Uitspraak
RECHTBANK ZEELAND-WEST-BRABANT
1.De procedure
- het tussenvonnis van 5 februari 2014
- het proces-verbaal van getuigenverhoor van 28 april 2014
- de conclusie na getuigenverhoor
- de antwoordconclusie na getuigenverhoor.
- de akte van [eiser]
2.De verdere beoordeling
in conventie en in reconventie
De rechtbank heeft op verzoek van [eiser] bij beschikking van 6 december 2011 twee deskundigen benoemd aan wie verzocht is te onderzoeken of de revisiewerkzaamheden deugdelijk zijn uitgevoerd conform hetgeen is overeengekomen en conform hetgeen [eiser] redelijkerwijs mocht verwachten. Het rapport dat de deskundigen hebben opgemaakt, is in deze procedure ingebracht.
De deskundigen concluderen dat de revisiewerkzaamheden “voor zover optisch na te gaan” correct zijn uitgevoerd. Zij twijfelen niet aan de deskundigheid van [gedaagde]. Het tegendeel is door [eiser] ook niet gesteld, noch is dit gebleken zodat ook de rechtbank ervan uit gaat dat de werkzaamheden correct zijn uitgevoerd.
De deskundigen hebben hun oordeel mede gebaseerd op de constatering dat geen “stepped” bussen zijn gemonteerd en dat geen nieuwe lagers (hoofd- en drijfstanglagers) bij de krukas zijn gemonteerd.
heeft verklaard overeenkomstig de bewijsopdracht. Daarbij is duidelijk geworden dat gewone cilinderbussen zijn ingekocht die “stepped” zijn gemaakt.
“Ik heb originele oude lagers gedemonteerd en vervolgens opnieuw ingegoten en weer teruggeplaatst. Die zijn vervolgens met een proces van lijnboring aangepast aan de afmeting van de krukas. Het komt erop neer dat de oude lagers vernieuwd zijn.”.
Het totaal van de rekeningen van [gedaagde] bedraagt €80.109,37. Van dit bedrag vordert [gedaagde] nog €33.333,37 welk bedrag voornamelijk bestaat uit in rekening gebrachte uren.
2.7. [gedaagde] heeft €25.013,93 aan materialen in rekening gebracht. De deskundigen komen tot een schatting van €13.000,00 zonder te motiveren welke materialen dan ten onrechte of tegen een te hoge prijs in rekening zijn gebracht. Een uitzondering betreft de “stepped” cilinderbussen en de krukas waarover de rechtbank hierboven heeft geoordeeld en die dus ten onrechte niet door de deskundigen in de berekening zijn meegenomen.
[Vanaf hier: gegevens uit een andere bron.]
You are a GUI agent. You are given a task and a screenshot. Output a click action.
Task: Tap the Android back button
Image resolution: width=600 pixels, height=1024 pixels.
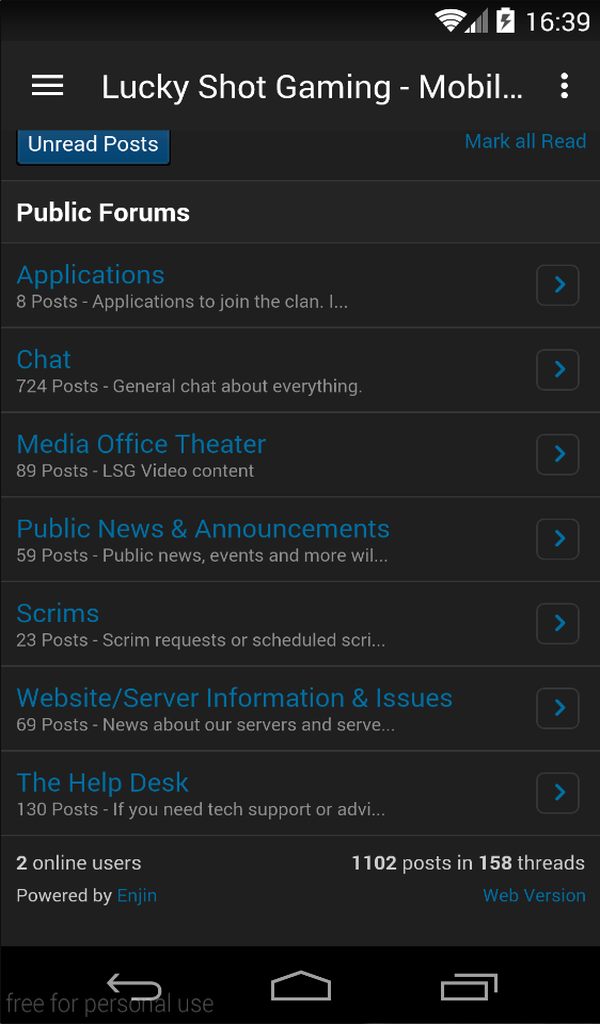coord(134,987)
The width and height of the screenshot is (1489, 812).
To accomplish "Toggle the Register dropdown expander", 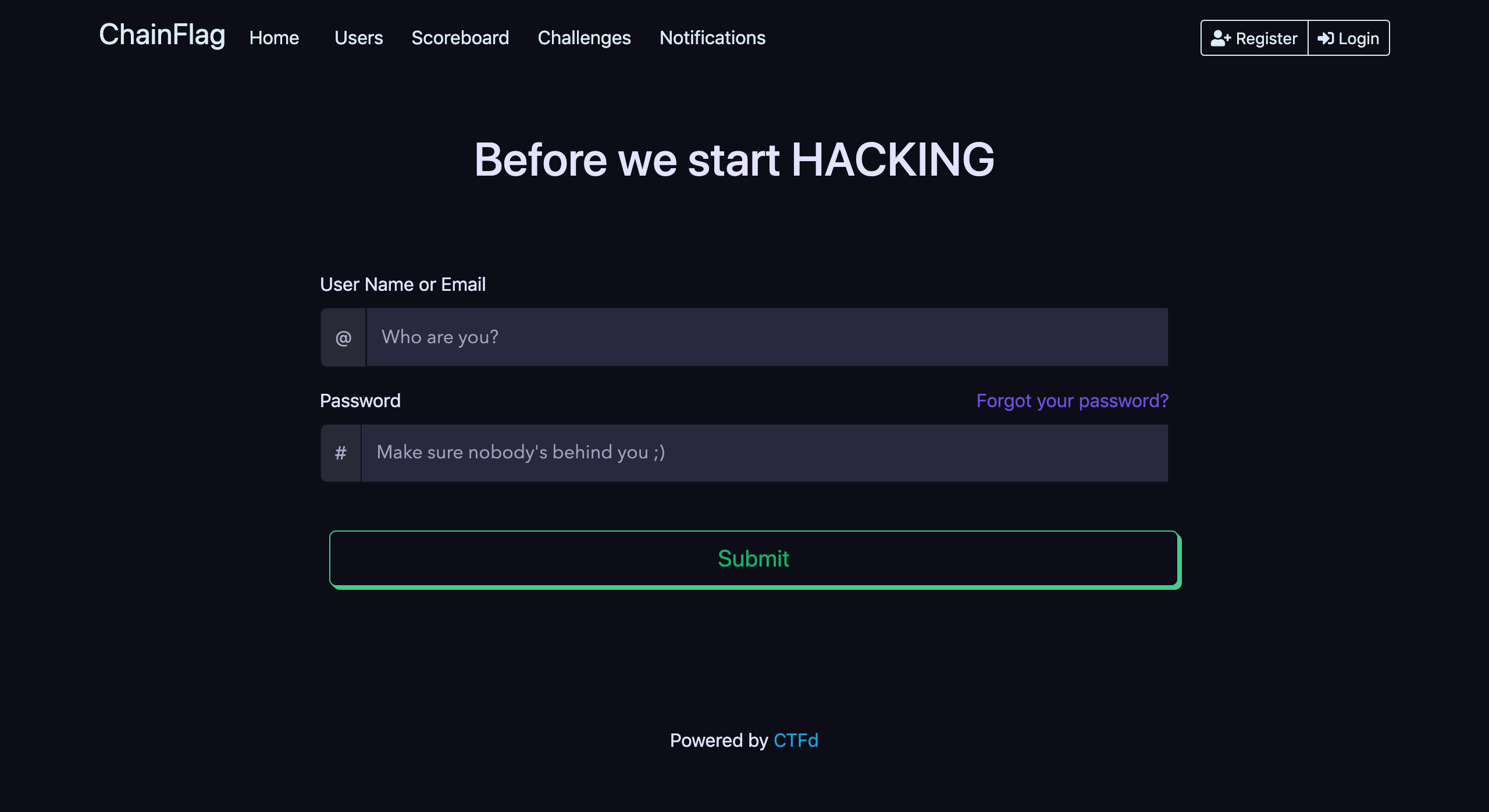I will coord(1254,38).
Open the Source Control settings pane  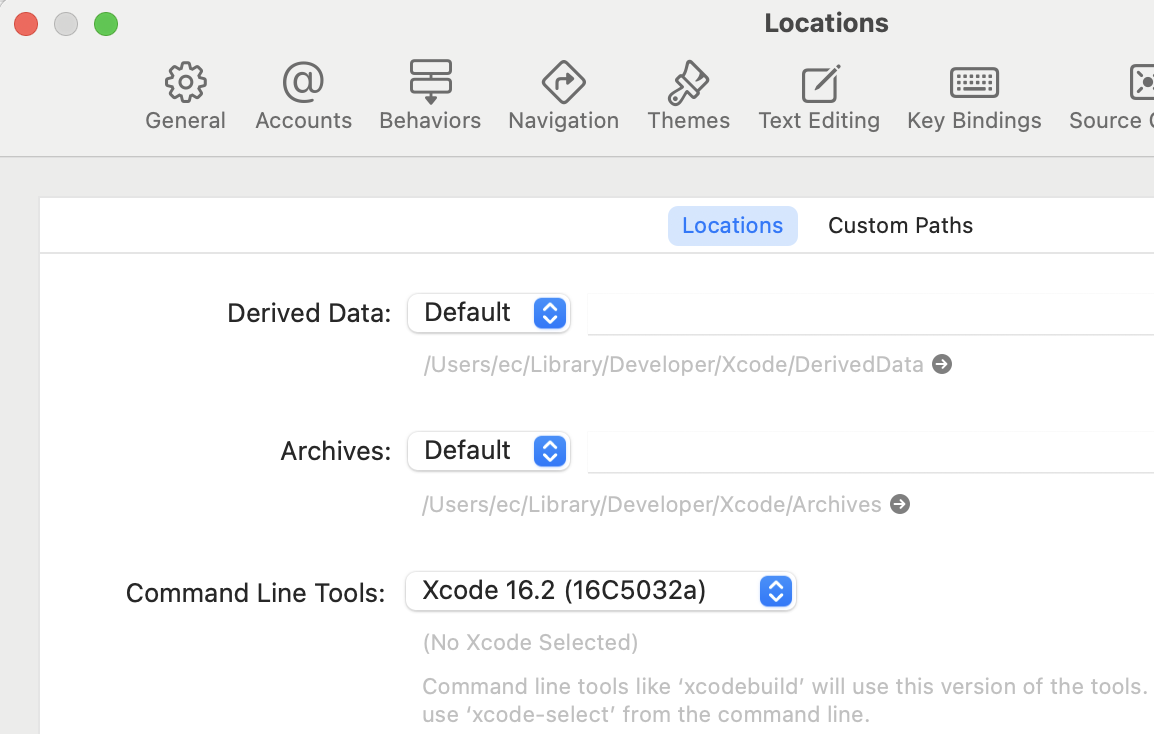coord(1140,83)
Ten behoeve van de werkzaamheden heeft [gedaagde] derden ingeschakeld. Deze hebben totaal €21.270,60 in rekening gebracht. [gedaagde] heeft recht op betaling van dit bedrag.
De revisie heeft plaatsgevonden over een periode van ruim twee en een half jaar (januari 2008 tot en met half oktober 2010). Gedurende die tijd is niet voortdurend aan de motor gewerkt. [gedaagde] heeft een administratie bijgehouden van de uitgevoerde werkzaamheden. Het betrof de restauratie van een Rolls Royce automotor uit 1928, waarbij veel te vervangen onderdelen opnieuw moesten worden gemaakt. Uit de door [gedaagde] overgelegde werkomschrijving, waarvan de omvang niet is betwist, blijkt van de uitgebreidheid van de werkzaamheden. Het betreft hoog gespecialiseerd werk dat speciale aandacht vraagt voor iedere individuele motor en dat niet routinematig kan worden afgedaan. Hier staat tegenover dat de in rekening gebrachte 647 uren neerkomen op vier maanden onafgebroken werk wat erg veel lijkt. Verder zijn sommige werkzaamheden door derden uitgevoerd en ook apart in rekening gebracht, waardoor het uiteindelijk aan de auto bestede aantal uren nog hoger is. Ook door [gedaagde] zelf in het geding gebrachte schattingen komen niet aan het door hem in rekening gebrachte bedrag. Alles afwegende is de rechtbank van oordeel dat [gedaagde] in redelijkheid recht heeft op drie kwart van de in rekening gebrachte uren. Zijn vordering wordt dan verminderd met 161 uren maal €65,00 plus 19% BTW is €12.453,35.